*** Opening INFORMATION PROVIDED ***

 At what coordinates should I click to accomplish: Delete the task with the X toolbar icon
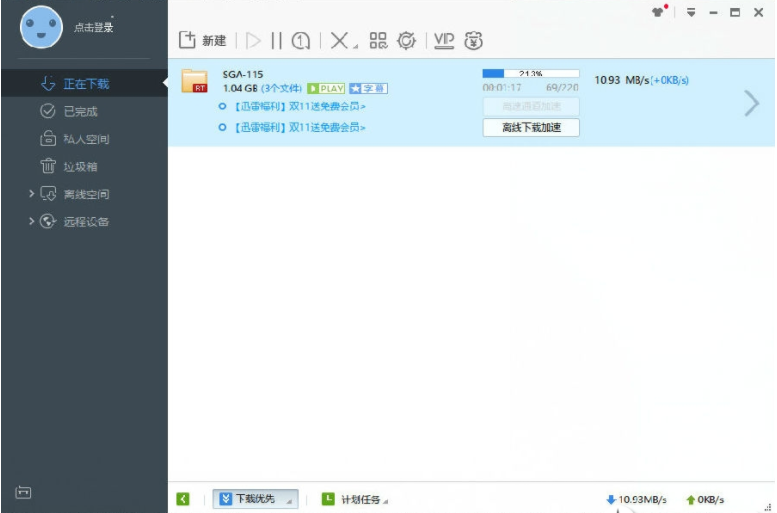coord(339,41)
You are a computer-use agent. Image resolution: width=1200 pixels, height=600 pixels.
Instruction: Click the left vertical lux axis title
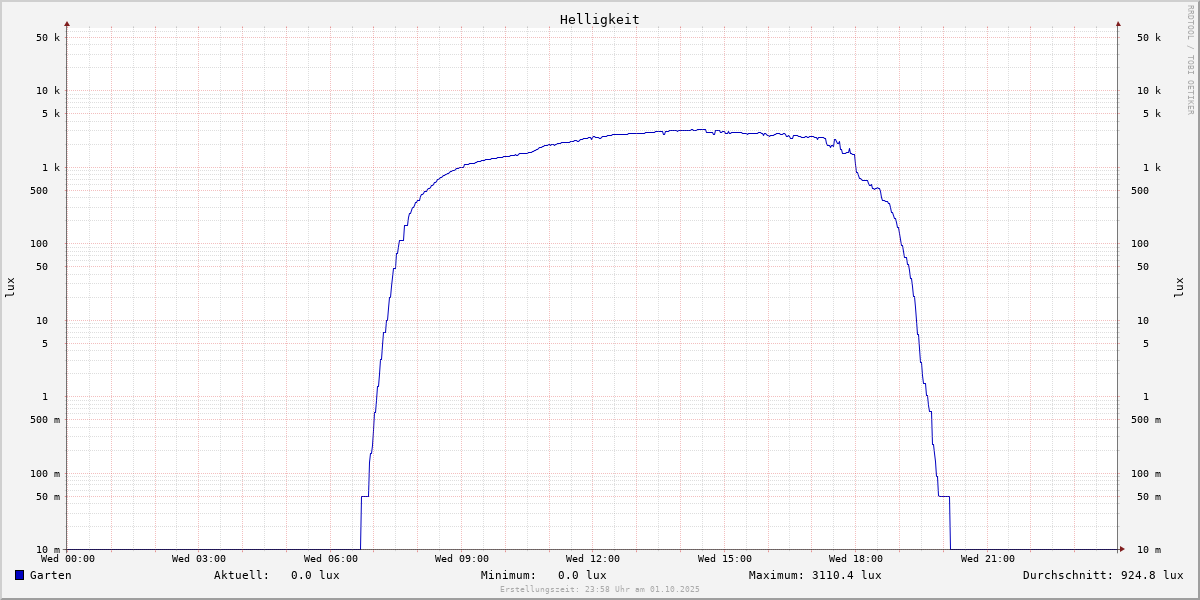[x=10, y=287]
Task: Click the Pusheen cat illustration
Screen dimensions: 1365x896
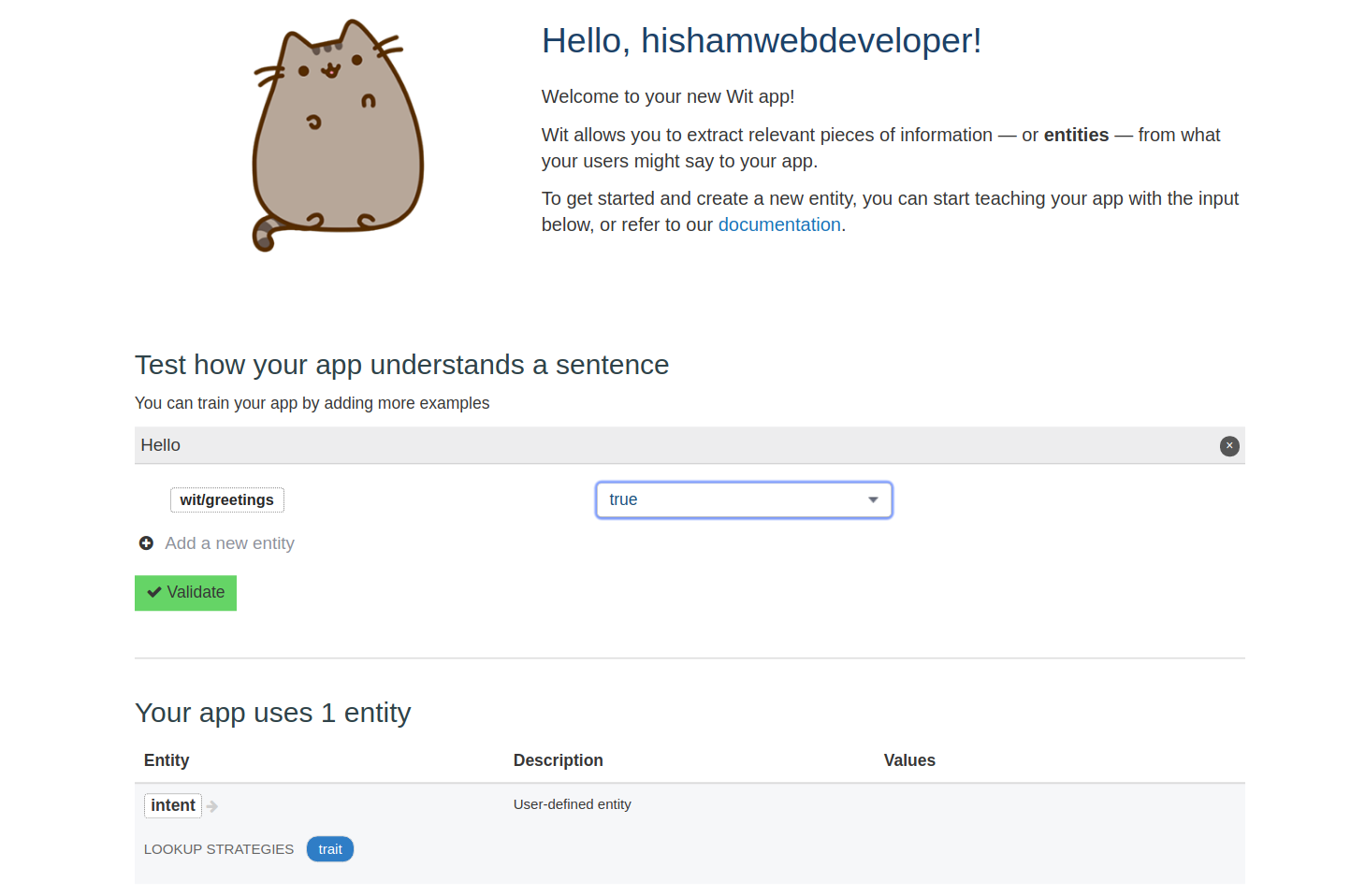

*** Closing INFORMATION PROVIDED ***

WORK REQUEST:
The reply is to be all the records above, transcribed exactly, with no pictures.

SOLVED EXERCISE:
 At what coordinates should I click to accomplish: Delete the task with the X toolbar icon
coord(339,41)
You are a computer-use agent. Image resolution: width=1200 pixels, height=600 pixels.
Instruction: Click the left vertical lux axis title
[x=10, y=287]
Task: Click the Pusheen cat illustration
Screen dimensions: 1365x896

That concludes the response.